Cross-Resistance: Cross-resistance has been observed among NRTIs. Isolates containing abacavir resistance-associated substitutions, namely, K65R, L74V, Y115F, and M184V, exhibited cross-resistance to didanosine, emtricitabine, lamivudine, tenofovir, and zalcitabine in cell culture and in patients. The K65R substitution can confer resistance to abacavir, didanosine, emtricitabine, lamivudine, stavudine, tenofovir, and zalcitabine; the L74V substitution can confer resistance to abacavir, didanosine, and zalcitabine; and the M184V substitution can confer resistance to abacavir, didanosine, emtricitabine, lamivudine, and zalcitabine. An increasing number of thymidine analogue mutations (TAMs: M41L, D67N, K70R, L210W, T215Y/F, K219E/R/H/Q/N) is associated with a progressive reduction in abacavir susceptibility.
NONCLINICAL TOXICOLOGY
Carcinogenesis, Mutagenesis, Impairment of Fertility
Abacavir was administered orally at 3 dosage levels to separate groups of mice and rats in 2-year carcinogenicity studies. Results showed an increase in the incidence of malignant and non-malignant tumors. Malignant tumors occurred in the preputial gland of males and the clitoral gland of females of both species, and in the liver of female rats. In addition, non-malignant tumors also occurred in the liver and thyroid gland of female rats. These observations were made at systemic exposures in the range of 6 to 32 times the human exposure at the recommended dose. It is not known how predictive the results of rodent carcinogenicity studies may be for humans.

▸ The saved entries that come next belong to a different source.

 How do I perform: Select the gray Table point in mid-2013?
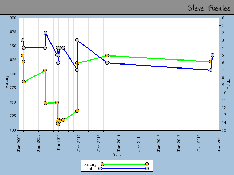pyautogui.click(x=107, y=63)
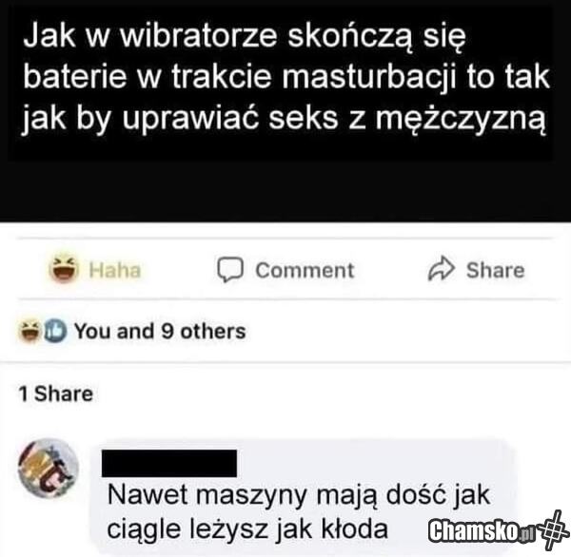Viewport: 571px width, 557px height.
Task: Select the Share text button
Action: pyautogui.click(x=495, y=270)
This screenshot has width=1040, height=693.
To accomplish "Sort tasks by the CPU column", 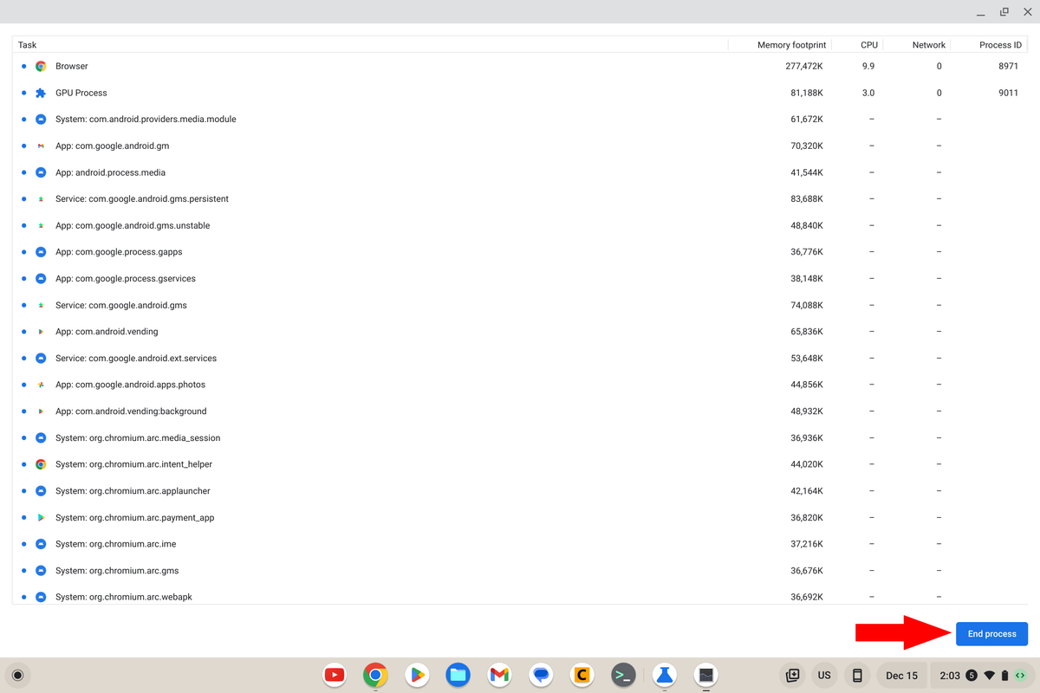I will click(x=869, y=44).
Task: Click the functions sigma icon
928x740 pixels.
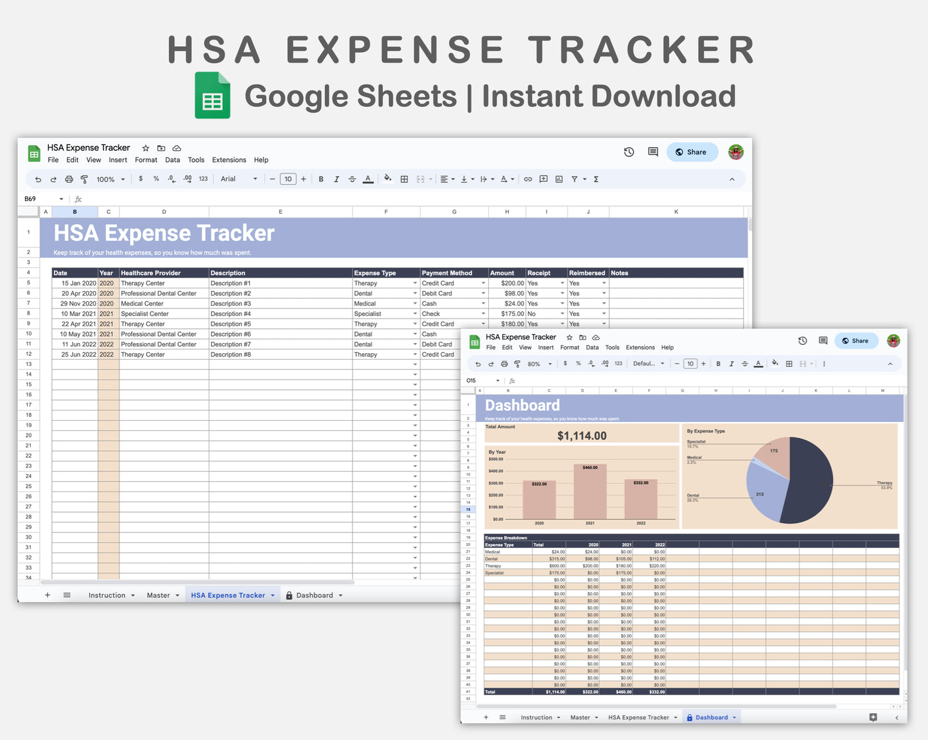Action: (x=596, y=179)

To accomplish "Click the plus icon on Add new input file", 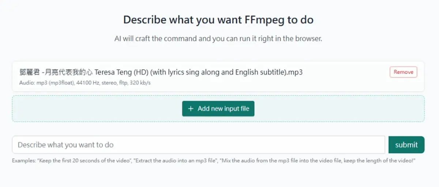I will pyautogui.click(x=190, y=109).
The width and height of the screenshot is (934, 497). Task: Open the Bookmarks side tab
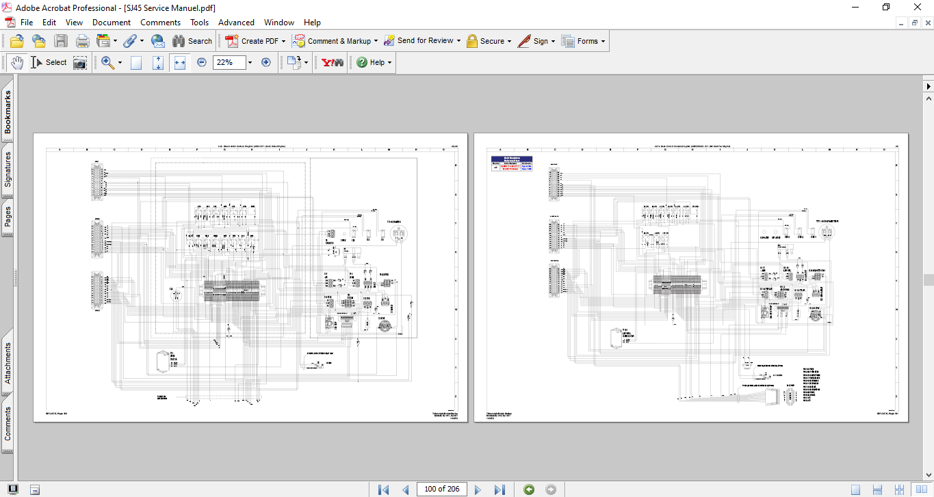8,113
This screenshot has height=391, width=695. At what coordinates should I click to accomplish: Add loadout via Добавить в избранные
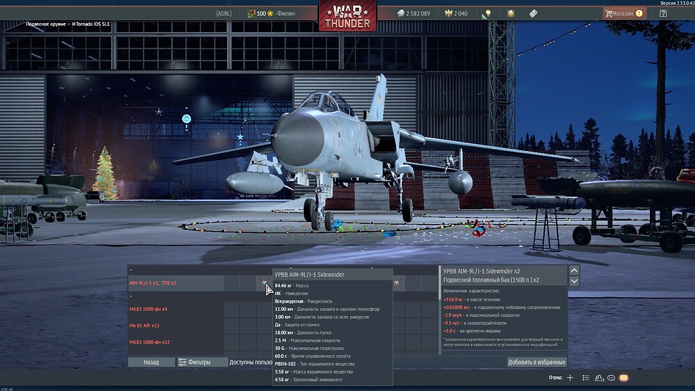[537, 362]
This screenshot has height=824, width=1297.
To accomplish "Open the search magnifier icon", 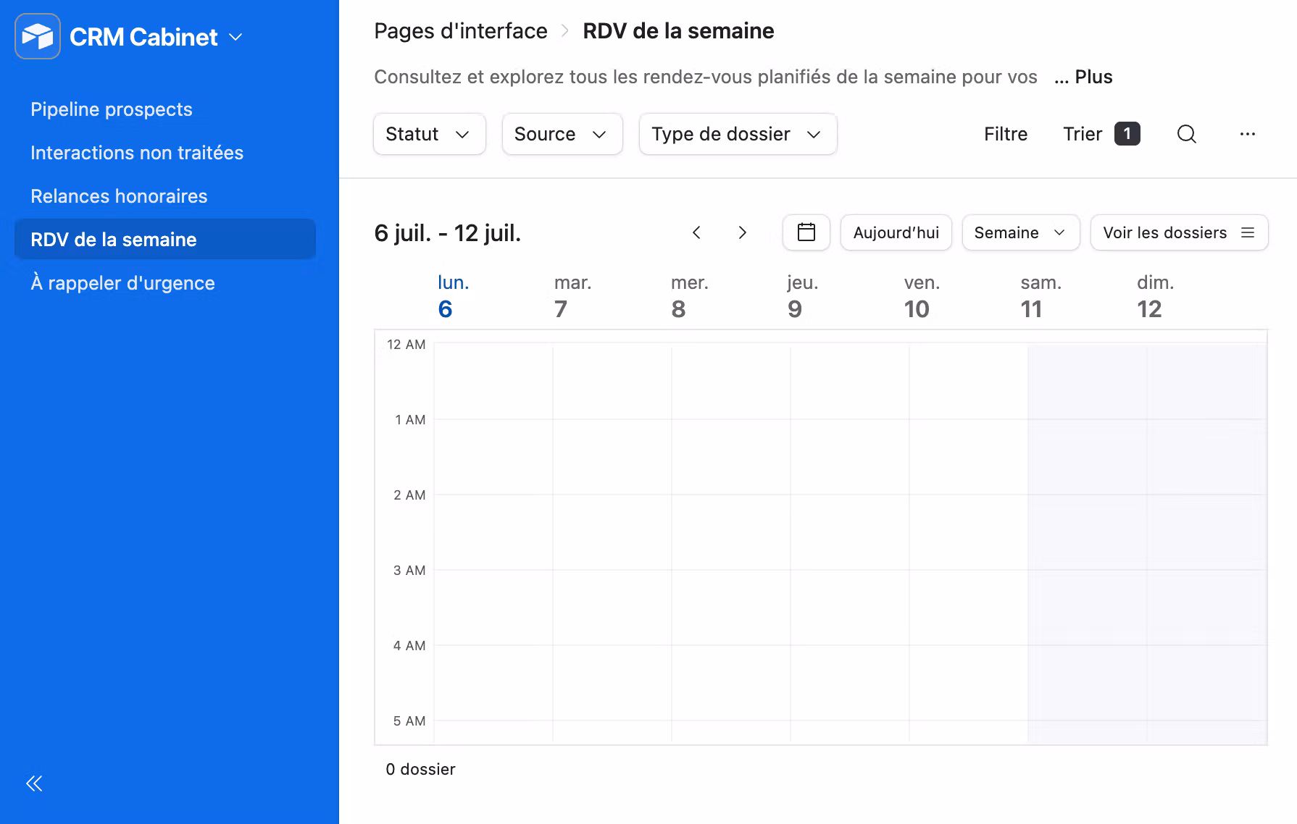I will 1186,134.
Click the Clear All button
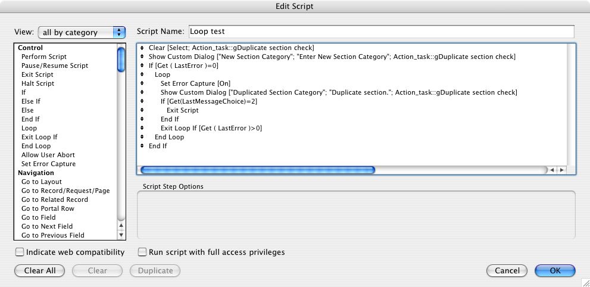 click(x=39, y=270)
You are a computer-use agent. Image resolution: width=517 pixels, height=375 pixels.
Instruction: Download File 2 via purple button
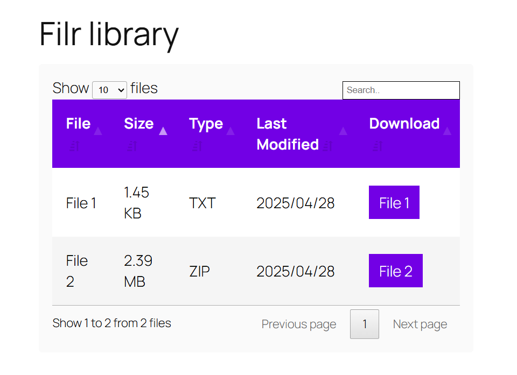tap(396, 271)
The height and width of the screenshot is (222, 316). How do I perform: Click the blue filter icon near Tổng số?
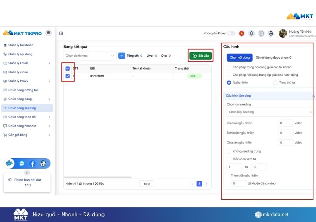click(x=122, y=56)
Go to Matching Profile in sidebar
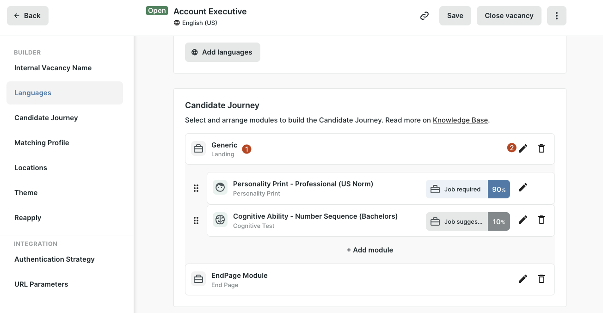The height and width of the screenshot is (313, 603). click(x=42, y=143)
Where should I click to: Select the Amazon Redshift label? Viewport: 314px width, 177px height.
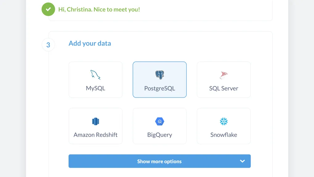pos(96,135)
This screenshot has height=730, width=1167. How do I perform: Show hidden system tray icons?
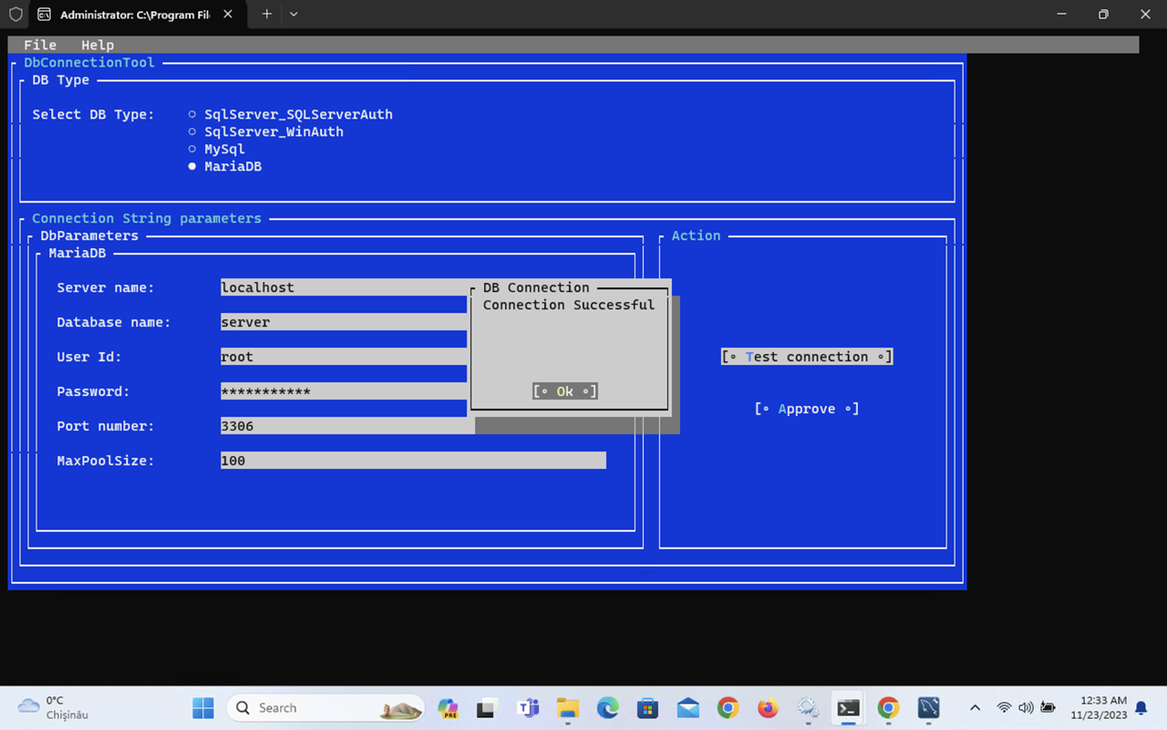point(975,708)
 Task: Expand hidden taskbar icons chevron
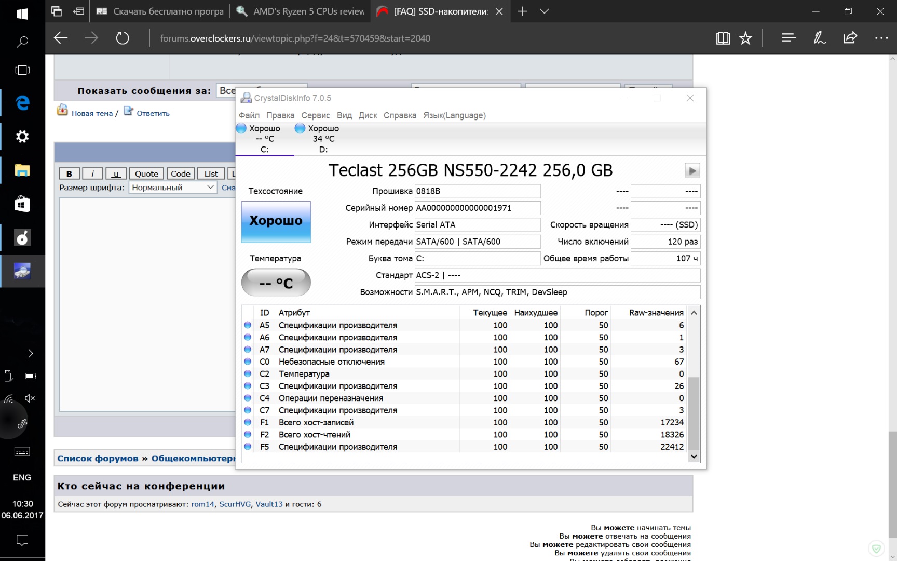click(30, 354)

Abacavir induced chromosomal aberrations both in the presence and absence of metabolic activation in an in vitro cytogenetic study in human lymphocytes. Abacavir was mutagenic in the absence of metabolic activation, although it was not mutagenic in the presence of metabolic activation in an L5178Y mouse lymphoma assay. Abacavir was clastogenic in males and not clastogenic in females in an in vivo mouse bone marrow micronucleus assay.
Abacavir was not mutagenic in bacterial mutagenicity assays in the presence and absence of metabolic activation.
Abacavir had no adverse effects on the mating performance or fertility of male and female rats at a dose approximately 8 times the human exposure at the recommended dose based on body surface area comparisons.
Animal Toxicology and/or Pharmacology
Myocardial degeneration was found in mice and rats following administration of abacavir for 2 years. The systemic exposures were equivalent to 7 to 24 times the expected systemic exposure in humans. The clinical relevance of this finding has not been determined.